IF THESE WALLS COULD TALK
By John Gretka
Like a sleeping giant, the Ashburn Mill sits at the very heart of the community. A huge complex of structures totaling more than 9,000 square feet just off Ashburn Road, it’s currently empty – newly refurbished and awaiting the right tenant or tenants.
Ashburn Magazine asked local historian and Ashburn Village resident John Gretka to do a deep dive into the mill’s century-long history.
Located in Ashburn’s Historic District, the Ashburn Mill consists of several buildings on the east side of Ashburn Road, behind the Carolina Brothers BBQ restaurant and south of the Washington and Old Dominion (W&OD) Trail.
The mill is the end result of the construction of two warehouses on this site – with additions by many different businesses – over a period of more than 100 years. One of the warehouses dates to around 1903 and the other to around 1913.
Originally known as the Hutchison Brothers Mill, the foundation of the structure is a combination of cinderblock and brick, and the exterior walls are covered with board-and-batten siding.

Board-and-batten is characterized by wide boards with smaller, narrow boards covering the seams between the wider boards. The current owner has painted the Ashburn Mill a light grey color, but over the decades it has also been painted red, and later green.
The story of the mill is inextricably linked to the construction of the Alexandria, Loudoun and Hampshire Railroad, later known as the W&OD Railroad.
In 1859, Dr. George Lee granted the railroad a right-of-way across his plantation. That plantation went by the name Farmwell. On the north side of the railway, immediately east of what was then known as Ox Road (now Ashburn Road), the railroad constructed a station that was called Farmwell Station.
On January 16,1860, daily round-trip service began connecting the new station with Alexandria. Initially, the railroad only operated as far west as Farmwell Station. Passengers headed to Leesburg, Winchester and other points farther west had to transfer to horse-drawn coaches. It wasn’t until four months later – May 17, 1860 – that train service on to Leesburg started.

* _Material_
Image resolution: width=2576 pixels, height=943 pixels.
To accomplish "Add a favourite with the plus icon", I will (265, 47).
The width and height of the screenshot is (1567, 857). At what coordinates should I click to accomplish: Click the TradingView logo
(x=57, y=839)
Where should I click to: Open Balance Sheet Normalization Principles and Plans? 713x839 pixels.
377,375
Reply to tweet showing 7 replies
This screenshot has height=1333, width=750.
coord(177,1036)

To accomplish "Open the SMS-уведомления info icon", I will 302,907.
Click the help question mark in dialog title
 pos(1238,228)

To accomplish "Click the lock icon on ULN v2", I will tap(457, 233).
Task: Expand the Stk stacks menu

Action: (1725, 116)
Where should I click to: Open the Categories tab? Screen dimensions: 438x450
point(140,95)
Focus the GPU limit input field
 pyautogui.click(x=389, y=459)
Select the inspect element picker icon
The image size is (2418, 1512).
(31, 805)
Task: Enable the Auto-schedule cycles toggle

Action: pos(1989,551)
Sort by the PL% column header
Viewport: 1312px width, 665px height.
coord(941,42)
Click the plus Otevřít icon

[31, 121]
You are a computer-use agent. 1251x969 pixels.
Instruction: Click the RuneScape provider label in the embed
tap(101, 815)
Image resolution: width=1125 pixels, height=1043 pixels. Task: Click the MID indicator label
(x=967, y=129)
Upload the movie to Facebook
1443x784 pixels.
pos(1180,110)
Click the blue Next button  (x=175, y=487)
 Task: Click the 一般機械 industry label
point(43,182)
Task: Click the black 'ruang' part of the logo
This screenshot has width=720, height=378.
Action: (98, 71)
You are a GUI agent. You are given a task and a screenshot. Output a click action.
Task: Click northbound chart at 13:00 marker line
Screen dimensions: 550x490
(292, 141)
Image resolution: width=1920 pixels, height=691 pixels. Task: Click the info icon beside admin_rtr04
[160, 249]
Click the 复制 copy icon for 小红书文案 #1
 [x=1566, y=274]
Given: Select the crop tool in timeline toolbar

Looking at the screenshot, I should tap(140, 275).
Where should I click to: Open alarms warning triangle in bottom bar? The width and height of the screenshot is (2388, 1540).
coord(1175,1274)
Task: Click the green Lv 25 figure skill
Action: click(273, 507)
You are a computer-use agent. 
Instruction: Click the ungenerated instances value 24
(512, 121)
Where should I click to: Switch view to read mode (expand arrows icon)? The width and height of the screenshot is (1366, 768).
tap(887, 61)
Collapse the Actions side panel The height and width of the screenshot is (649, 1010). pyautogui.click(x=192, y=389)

* _Written exercise_
Continue the Ashburn Mill history article from its last sentence, carrying the account forward in the same style.

* _Exercise output_
In the years after the Farmwell Station railway stop opened, various businesses, including a grain mill, were built near the station. In 1871, Sally Lee sold the railroad some additional land near the station, and it was here that the warehouses that would become the Ashburn Mill were constructed.

In his book “Loudoun Discovered,” historian Eugene Scheel writes that during the 1870s and 1880s, the Kendrick family operated a general merchandise store and steam-powered feed mill at the site of the present Ashburn Mill.
Scheel goes on to report that in 1903 a new mill built by the Hutchinson brothers – Lawrence and Lucius – replaced the previous mill. Reports of the era say this new mill was one of the best flour mills in the entire region.
“It has every modern requirement in the way of machinery, and its shipping and receiving regulations are perfect,” a 1909 publication from the then Loudoun Mirror newspaper reads. “They are manufacturers of corn meal, feed and grits, and dealers in fertilizers, agricultural implements and farmers’ supplies of all kinds. The trade extends throughout the county and continues to spread in all directions.”
It goes on to say, “Dealers with this house will find that the goods purchased here are of an excellent quality and the prices the very lowest.”

By 1914, a 30-foot by 60-foot warehouse building had been constructed next to the Hutchinson Bros. mill for the Alexandria Fertilizer Company. This building would later become part of the mill building we see today.
In 1917, W.S. Jenkins Grain Co. bought the operation of the Hutchison brothers and in the 1920s, the mill’s power source was switched from steam to electricity.
According to a report in the Washington Herald newspaper in December 1921, there was a break-in at the Ashburn Mill.
“Burglars broke into the elevator of the W. S. Jenkins Grain Company, at Ashburn, Loudoun County, seven miles east of here, Tuesday night, and made an unsuccessful attempt to rob the large iron safe in the office. It is not known whether they knew the combination or whether the manager had forgotten to lock the safe. The door was opened and a steel vault inside, weighing about 800 pounds, was taken out and placed on the floor.”
The article continued, “It contained $120, all the cash remaining in the office after the afternoon remittance to the main office here. Apparently, the burglars were amateurs, as they undertook to break the vault with mill picks found on the premises. No impression was made on the steel and nothing was missing.”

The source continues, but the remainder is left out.